Being a musician is like being a shark: one must constantly be moving or risk drowning in the very environment that gives you life. Creating and practicing is such a miniscule part of the day-to-day activity. There are plenty of better-written articles that talk about how much work goes into putting on even a moderately successful show. The point is that I feel like I’ve been working hard, working smart, and working long hours. But I still feel like I’m not working enough.
However, feeling like there’s never enough time is a good thing. I go to sleep excited, barely able to wait until I have a chance to move things even more forward.
2. Maintaining turns me into a caveman.
A lesson that I’ve learned this year was about the importance of adapting. Trends change so quickly, and what once was profitable, hip, and seemingly eternal can disappear. As another one of my musician friends (Geoff B.) had observed, guys who stick to the old ways are essentially cavemen still swinging branches in an age of bows & arrows. I realized that I was playing catch-up to a destination that was still going to leave me lagging woefully behind.
If I want true success, I have to take risks, suck-up failures from experimentation, and anticipate where trends are moving. Sure people will continue to find success in the traditional way of doing things, and maybe I will too, but even the rock stars of old have had to change to survive in today’s market. And I’m no rock star.
3. Touring is wonderful. Family is even better.
I began my 27th year of life single. I felt great about it: I was going to be a road dog, traveling nonstop so I can perform my music. With no ties emotional ties to a significant other, I wasn’t really hurting anyone, and I had a way of keeping the machine going, at least for a little while.
Then I fell in love.
After my summer tour, we moved in together. We had a puppy. I didn’t want to be traveling all the time anymore. But my finances suffered because of my extended time away from the road. After all, I’d planned my next few years of life as a performing artist with a packed schedule. Plans change.

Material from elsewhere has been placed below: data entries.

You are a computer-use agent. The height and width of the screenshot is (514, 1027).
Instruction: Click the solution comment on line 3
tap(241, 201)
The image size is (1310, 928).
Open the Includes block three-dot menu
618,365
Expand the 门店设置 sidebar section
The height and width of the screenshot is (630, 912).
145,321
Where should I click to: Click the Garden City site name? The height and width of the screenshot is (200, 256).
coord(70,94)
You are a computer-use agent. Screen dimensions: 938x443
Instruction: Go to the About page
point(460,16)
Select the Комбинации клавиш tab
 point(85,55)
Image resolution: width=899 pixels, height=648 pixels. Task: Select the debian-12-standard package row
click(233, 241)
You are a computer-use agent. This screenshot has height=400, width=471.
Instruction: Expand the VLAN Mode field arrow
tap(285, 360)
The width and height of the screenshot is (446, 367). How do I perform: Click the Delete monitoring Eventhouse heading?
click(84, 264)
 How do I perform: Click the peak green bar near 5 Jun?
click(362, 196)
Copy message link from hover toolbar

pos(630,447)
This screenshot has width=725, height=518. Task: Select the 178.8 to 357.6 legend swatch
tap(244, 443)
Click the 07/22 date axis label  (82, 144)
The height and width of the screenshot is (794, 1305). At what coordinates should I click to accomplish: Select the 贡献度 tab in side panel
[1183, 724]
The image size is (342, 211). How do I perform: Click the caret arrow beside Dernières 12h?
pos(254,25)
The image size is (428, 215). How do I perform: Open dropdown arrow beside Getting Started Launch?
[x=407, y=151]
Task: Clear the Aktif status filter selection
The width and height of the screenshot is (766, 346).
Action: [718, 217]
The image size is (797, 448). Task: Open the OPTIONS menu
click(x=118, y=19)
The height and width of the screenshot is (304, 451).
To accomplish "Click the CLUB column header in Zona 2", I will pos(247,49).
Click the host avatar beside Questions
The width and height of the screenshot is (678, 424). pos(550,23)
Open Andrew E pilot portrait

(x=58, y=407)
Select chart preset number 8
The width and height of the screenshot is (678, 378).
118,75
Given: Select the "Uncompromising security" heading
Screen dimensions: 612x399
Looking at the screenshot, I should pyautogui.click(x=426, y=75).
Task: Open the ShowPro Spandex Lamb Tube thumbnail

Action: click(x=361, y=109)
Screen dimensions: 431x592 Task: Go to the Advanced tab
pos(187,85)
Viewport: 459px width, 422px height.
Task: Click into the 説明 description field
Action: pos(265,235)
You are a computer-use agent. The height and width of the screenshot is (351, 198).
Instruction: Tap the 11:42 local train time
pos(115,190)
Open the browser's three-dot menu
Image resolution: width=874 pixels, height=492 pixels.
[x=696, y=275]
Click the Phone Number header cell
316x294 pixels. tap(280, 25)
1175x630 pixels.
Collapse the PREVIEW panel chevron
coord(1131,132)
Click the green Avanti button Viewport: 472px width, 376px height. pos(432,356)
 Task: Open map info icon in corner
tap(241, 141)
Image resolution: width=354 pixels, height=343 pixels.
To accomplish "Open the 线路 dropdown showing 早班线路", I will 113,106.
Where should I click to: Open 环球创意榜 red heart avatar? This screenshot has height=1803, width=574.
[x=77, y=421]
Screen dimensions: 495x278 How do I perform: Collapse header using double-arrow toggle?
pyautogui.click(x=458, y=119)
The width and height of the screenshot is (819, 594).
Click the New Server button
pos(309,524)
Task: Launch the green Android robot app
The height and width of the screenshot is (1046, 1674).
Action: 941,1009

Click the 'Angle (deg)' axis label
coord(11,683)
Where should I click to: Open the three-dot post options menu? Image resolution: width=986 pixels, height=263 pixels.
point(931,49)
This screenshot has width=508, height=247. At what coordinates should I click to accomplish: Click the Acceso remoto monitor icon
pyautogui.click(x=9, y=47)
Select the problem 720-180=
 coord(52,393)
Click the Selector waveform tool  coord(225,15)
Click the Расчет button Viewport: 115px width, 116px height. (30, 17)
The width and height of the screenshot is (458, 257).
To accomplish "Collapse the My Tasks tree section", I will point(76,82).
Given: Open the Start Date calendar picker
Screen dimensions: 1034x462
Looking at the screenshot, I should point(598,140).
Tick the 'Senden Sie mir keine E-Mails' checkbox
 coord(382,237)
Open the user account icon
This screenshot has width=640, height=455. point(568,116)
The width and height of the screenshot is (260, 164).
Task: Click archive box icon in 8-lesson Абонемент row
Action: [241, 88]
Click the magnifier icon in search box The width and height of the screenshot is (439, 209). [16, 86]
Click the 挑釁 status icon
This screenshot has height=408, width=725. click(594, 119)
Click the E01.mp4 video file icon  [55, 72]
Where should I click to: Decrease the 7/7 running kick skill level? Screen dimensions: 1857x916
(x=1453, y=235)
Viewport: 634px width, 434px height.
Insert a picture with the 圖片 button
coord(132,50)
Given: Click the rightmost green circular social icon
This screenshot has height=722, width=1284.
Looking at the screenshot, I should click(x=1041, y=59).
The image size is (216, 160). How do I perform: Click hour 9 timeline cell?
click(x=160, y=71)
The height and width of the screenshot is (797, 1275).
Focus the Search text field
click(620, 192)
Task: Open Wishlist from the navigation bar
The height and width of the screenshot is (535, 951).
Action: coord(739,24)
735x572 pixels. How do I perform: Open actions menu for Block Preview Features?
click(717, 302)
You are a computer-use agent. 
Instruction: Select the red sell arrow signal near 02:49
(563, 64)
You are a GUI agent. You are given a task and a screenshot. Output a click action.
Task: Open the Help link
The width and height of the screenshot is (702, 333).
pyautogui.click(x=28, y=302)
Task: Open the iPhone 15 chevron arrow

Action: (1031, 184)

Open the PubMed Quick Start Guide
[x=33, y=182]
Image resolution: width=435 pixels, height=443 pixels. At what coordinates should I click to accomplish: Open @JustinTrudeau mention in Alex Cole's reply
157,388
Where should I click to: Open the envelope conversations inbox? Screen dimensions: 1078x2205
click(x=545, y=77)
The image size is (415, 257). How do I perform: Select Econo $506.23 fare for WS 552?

I’m blessed to have a girlfriend who begs me to stick with music. She dismisses any notion of my getting a “real job.” She’d told me, “I can’t see you doing anything else. You found your calling and are meant to do this. It hurts me to think that you’d consider doing anything other than what you love.” Then she added, “It’d be a completely different story if I felt that your music sucked.”
We haven’t quite found the right balance yet, but I don’t think it ever gets easy being away from your girlfriend and puppy.
27’s given me a lot of lessons, some learned harder than others. I’m looking forward to seeing where 28 takes me! A big thank you to everyone who’s been supporting my music and making this all possible!